The combined effect has been to reduce the number of unemployed people who apply for and receive aid, economists say. Nationwide, just 30% of people out of work now receive unemployment insurance, down from about 40% before the Great Recession.
Weekly applications for unemployment benefits dropped 8,000 to a seasonally adjusted 196,000 last week, the Labor Department said Thursday . That is the lowest level since 1969. The four-week average, a less volatile measure, fell to 207,000, the also lowest point in 50 years.
The decline is all the more remarkable once you take into account population growth. The size of America’s workforce, excluding government workers who typically aren’t eligible, has more than doubled since the late 1960s to 128 million.
Still, the dwindling pace of unemployment claims is sending a signal of strength about the job market and the economy. Applications for jobless aid closely track the pace of layoffs. So the continuing decline – applications have tumbled for four straight weeks – shows that most businesses are confident enough about future customer demand to keep their staffs intact.

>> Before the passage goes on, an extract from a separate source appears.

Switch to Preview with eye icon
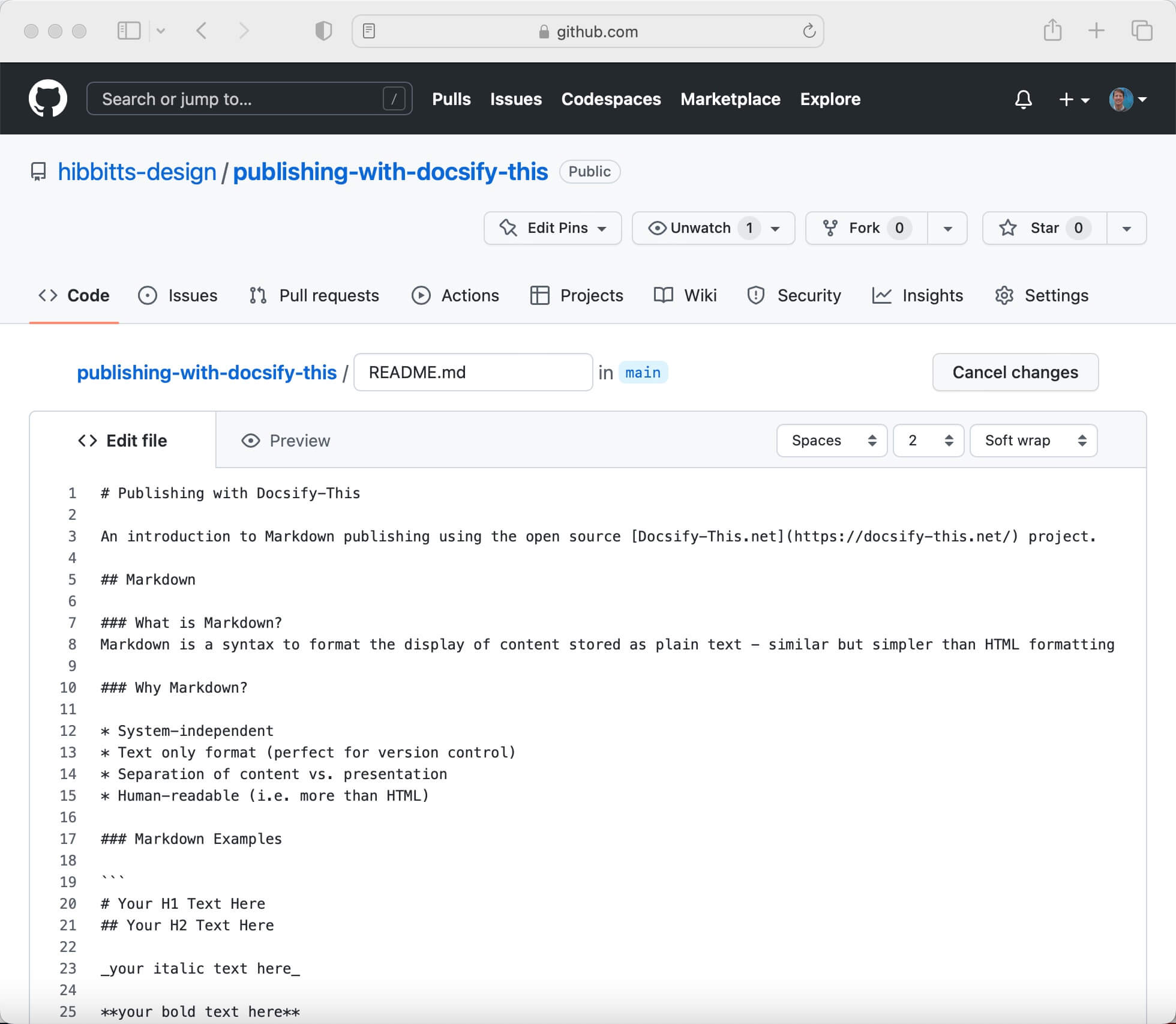This screenshot has height=1024, width=1176. pyautogui.click(x=286, y=441)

That confidence is spurring more hiring, too: Job growth rebounded last month after a sharp slowdown in February, suggesting that the economy remains resilient in its 10th year of expansion.
Early this year, many analysts were concerned that growth was stalling, with the global economy weakening, the Trump administration and China locked in a trade war, and consumers reining in their spending, as the benefits of the Trump administration’s tax cut have faded. Most Americans got a financial boost last year from the tax cut, but it was a one-time bump.

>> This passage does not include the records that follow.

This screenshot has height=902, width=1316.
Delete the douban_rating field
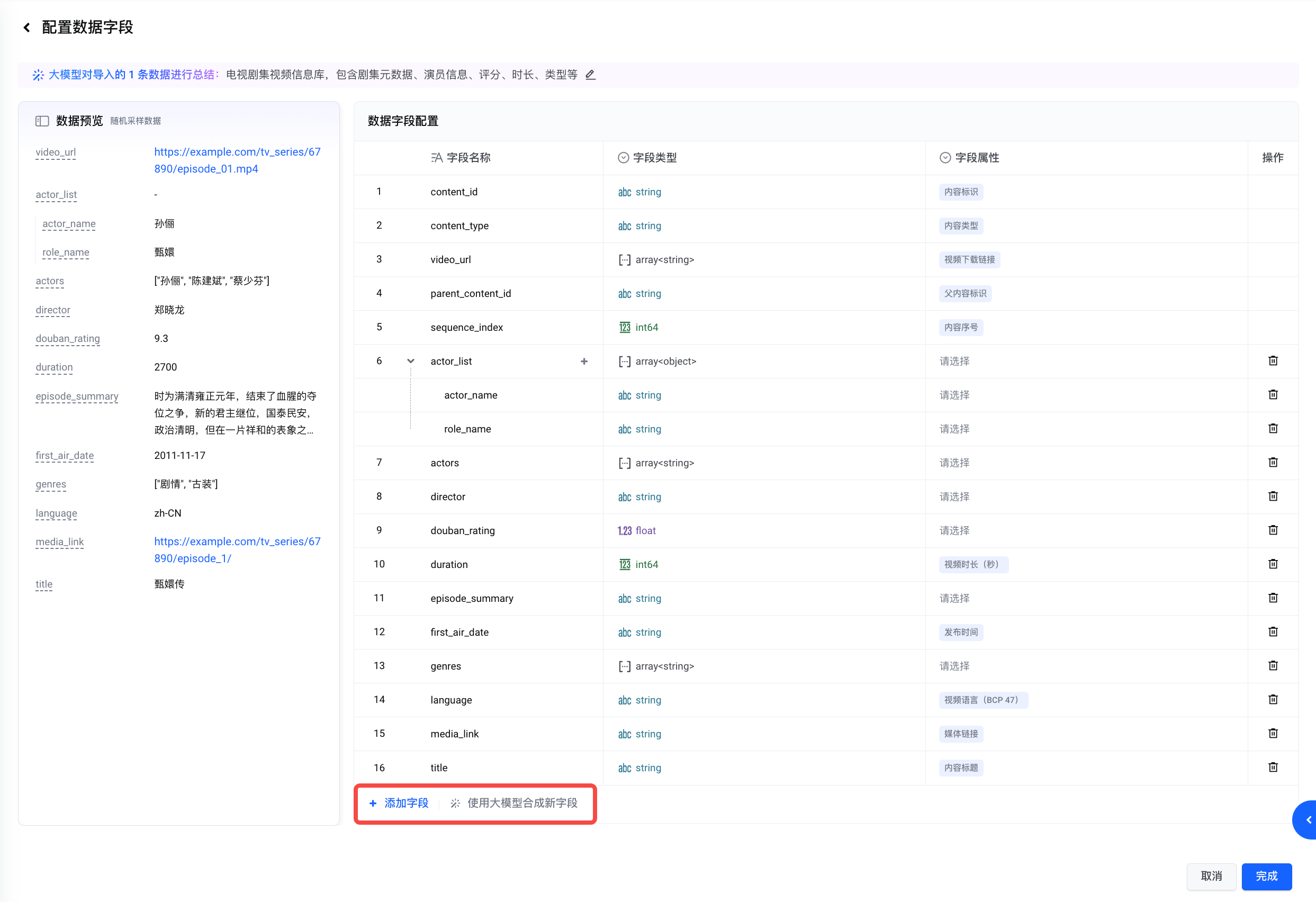pos(1273,530)
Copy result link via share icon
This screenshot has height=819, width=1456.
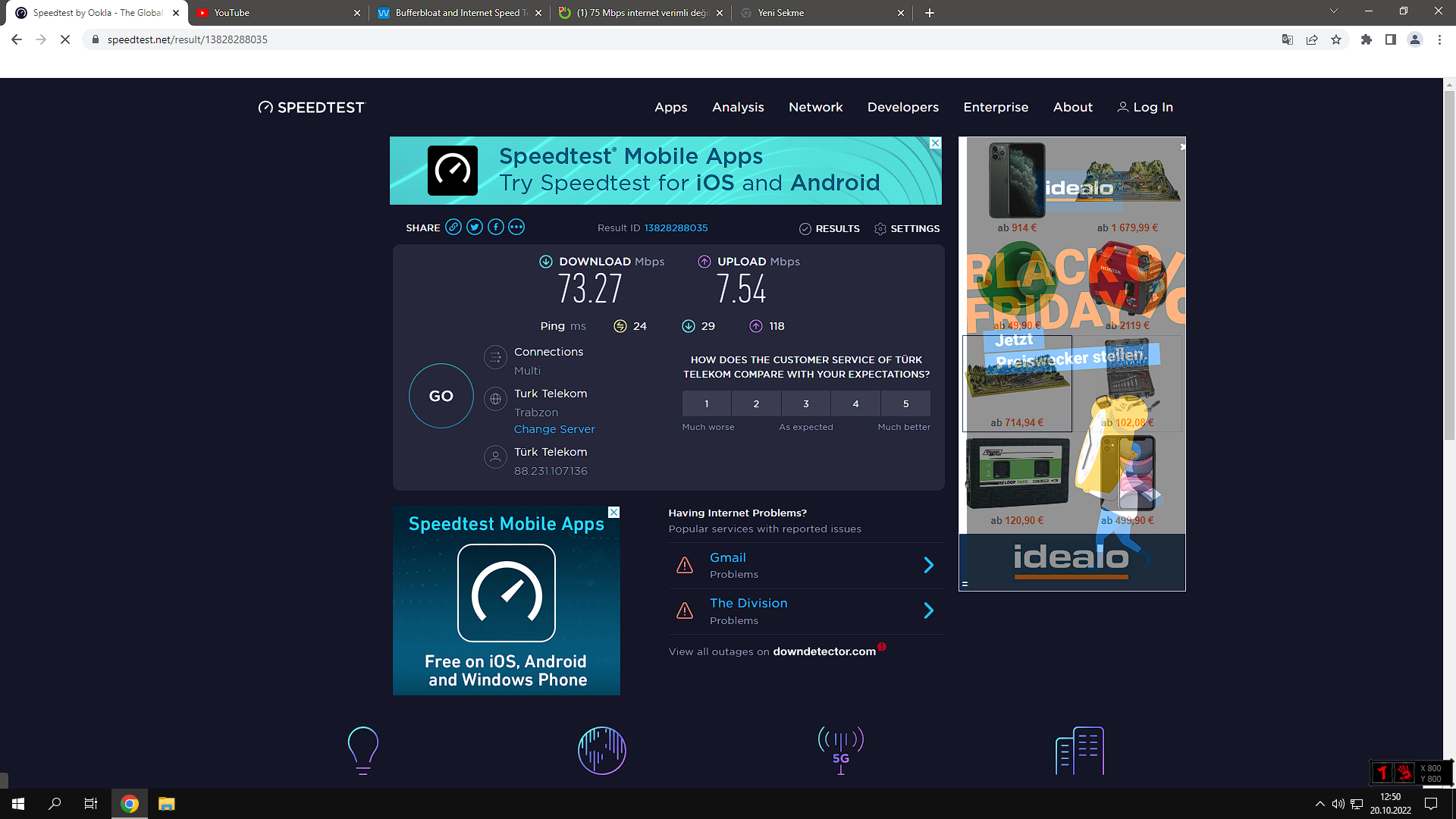pyautogui.click(x=453, y=228)
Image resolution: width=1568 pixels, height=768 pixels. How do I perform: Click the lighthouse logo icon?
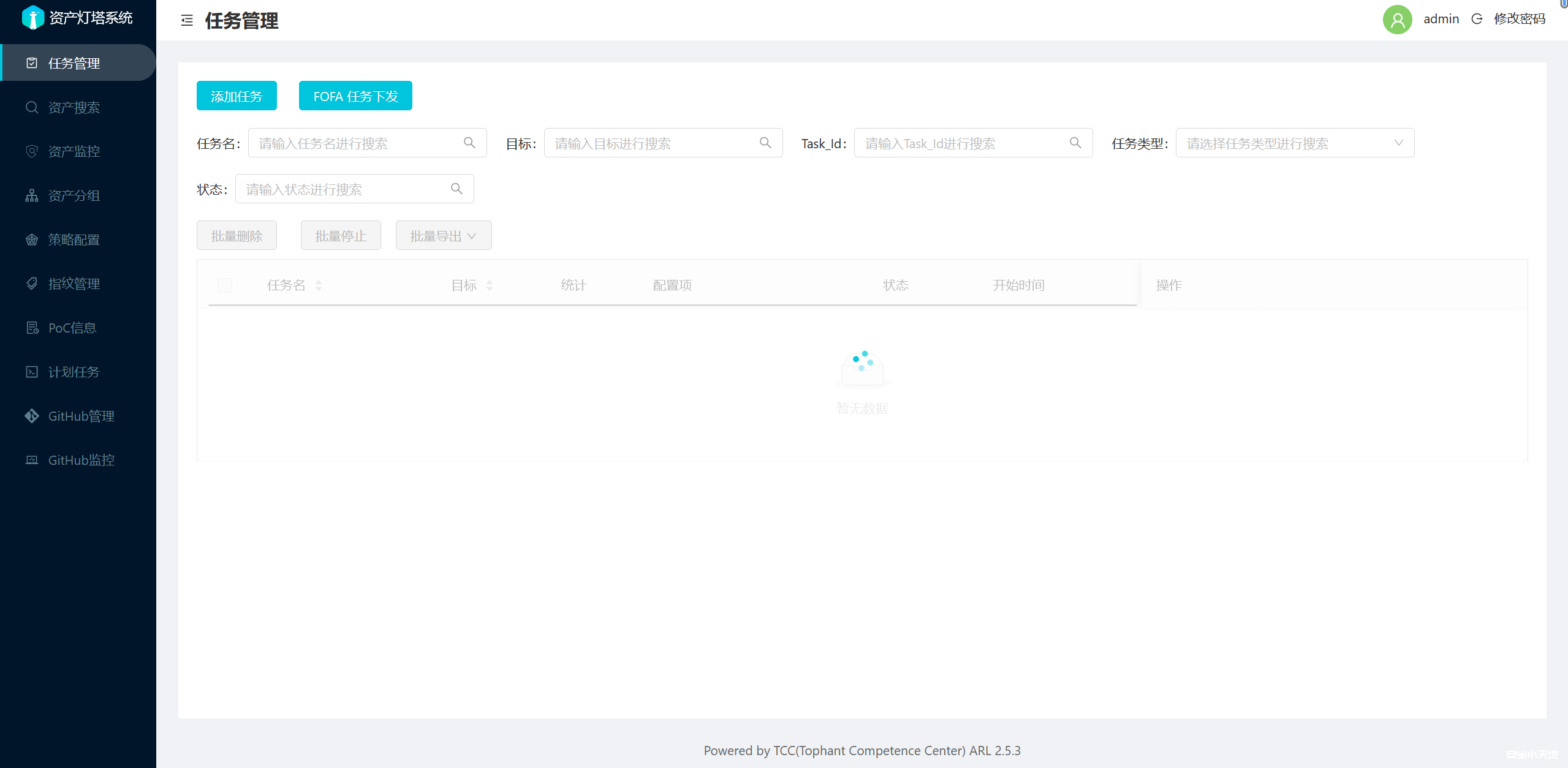tap(32, 18)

But the historically low level of applications for unemployment benefits indicates that few employers foresee a slowdown anytime soon.
At the same time, nine states – Florida, Michigan, Kansas, Georgia, North Carolina, South Carolina, Idaho, Missouri, and Arkansas – have cut the number of weeks recipients can receive aid. Florida and North Carolina have reduced it to as low as 12 weeks. Before the Great Recession, every state provided at least 26 weeks.
The historically low figures “tell us we have a strong labor market, and that we’ve made policy changes that mean fewer people can qualify for benefits,” said Martha Gimbel, research director at job listings website Indeed.
Another factor is that long-term unemployment remains much higher now than in previous periods when the unemployment rate fell as low as last month’s figure of 3.8%. People who have been out of work for 27 weeks or more aren’t eligible for unemployment aid.
In March, 21% of people out of work had been unemployed for 27 weeks or more. The last time the unemployment rate fell below 4%, in 2000, the proportion was about half that. And in 1969, less than 5% of those out of work were long-term unemployed.